右肘内側側副靱帯の再建手術(通称トミー・ジョン手術)からの復帰イヤーとなった田島慎二。初めてリードした場面での登板は8月18日の
広島戦(バンテリン)。2対0の6回、二死満塁でマウンドに上がった。打席は東京五輪金メダリストで、日本の主砲・
鈴木誠也。内角に食い込む148キロで三ゴロに打ち取った。
軌道は真っすぐともシュートとも表現できる。「あんまりはっきり言いたくないんですけど、はっきりした真っすぐでも、シュートでもありません」。右のサイドスローならではの軌道。2ボールから外角スライダーで空振りをとった後の4球目。ズバッと内角に投げ込んだ。
先発・松葉に白星をつけた4球のマウンド。田島にとっては術後、初の本拠地登板。ホールドは2019年5月25日の
ヤクルト戦(神宮)以来、2年3カ月ぶりだった。今季22試合登板で、2勝1敗8ホールド、防御率は2.45だった。通算407試合登板で国内FA権利を取得した。

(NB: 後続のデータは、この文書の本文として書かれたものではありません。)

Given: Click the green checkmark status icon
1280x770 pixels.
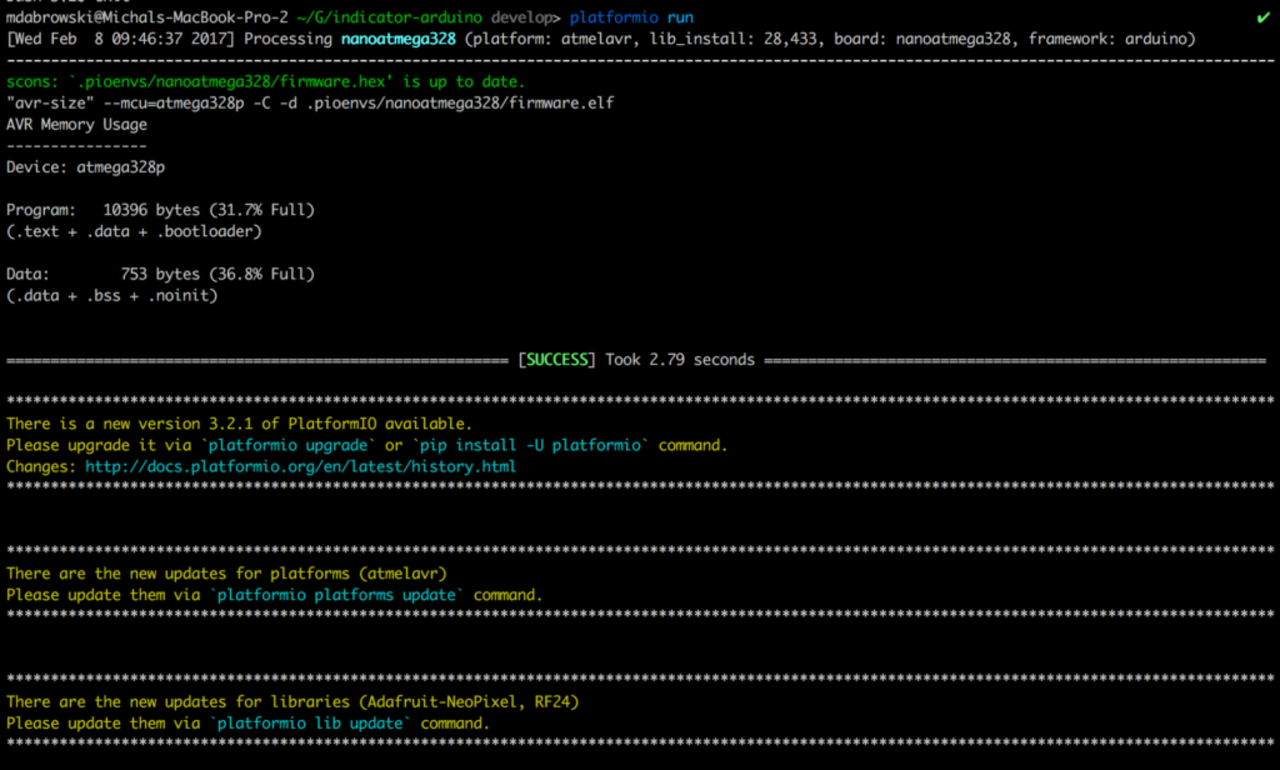Looking at the screenshot, I should (x=1264, y=18).
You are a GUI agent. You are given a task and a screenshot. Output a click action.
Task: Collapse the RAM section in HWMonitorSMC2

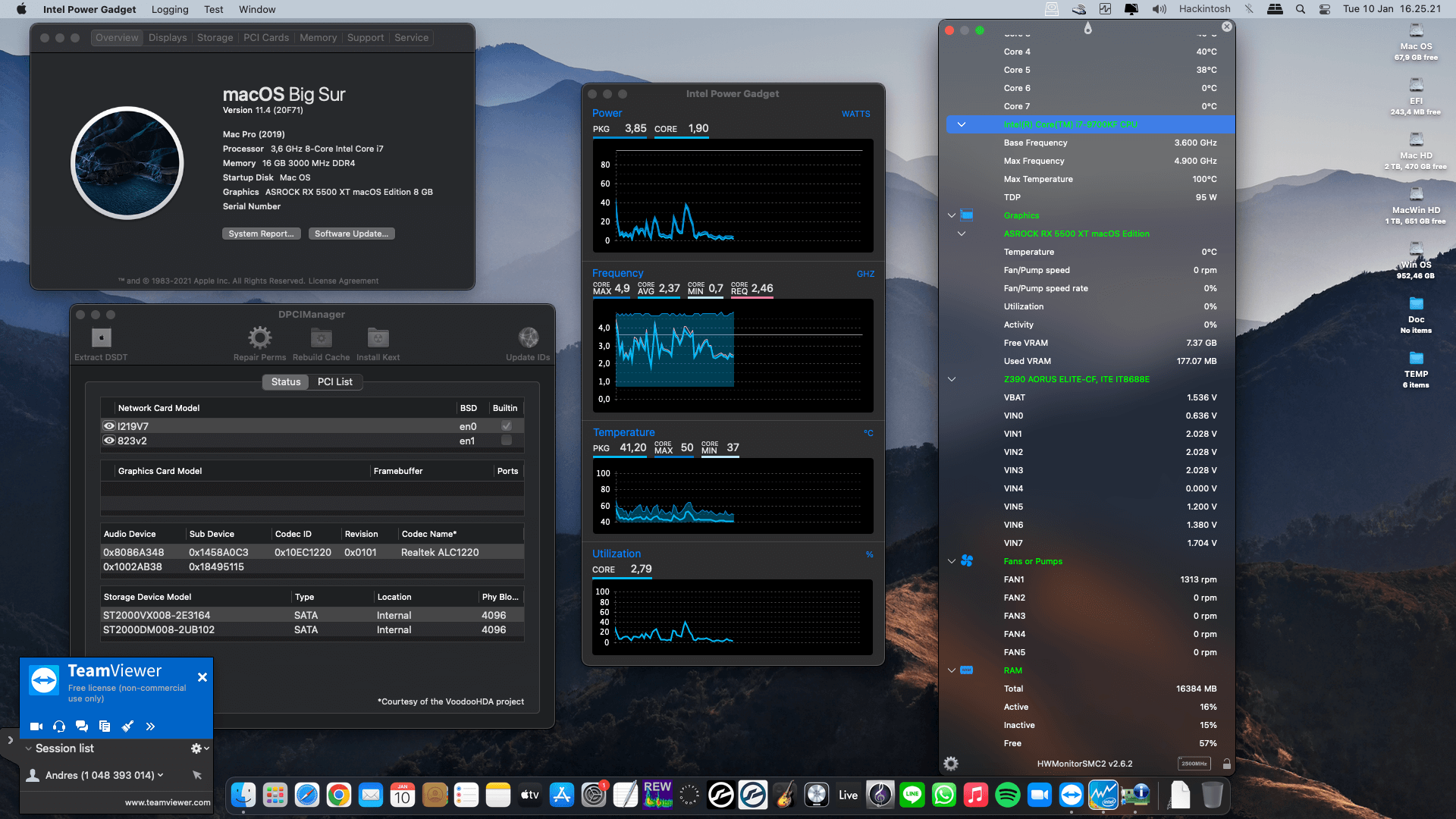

プロ10年目が終わった。入団したときは真っすぐとスライダー、スプリットの3種類。「打者と何度も対戦するので、同じスタイルだと討ち取れません。その時々で、ちょっとずつ変わってきています」と言う。
その一つがシュート。縫い目のかけ方を変えれば変化も変わる。高めへのカットボールに挑戦したこともあった。その日の自分の調子を理解し、相手打者の状態を把握し抑える。腹の探り合いは来季も続く。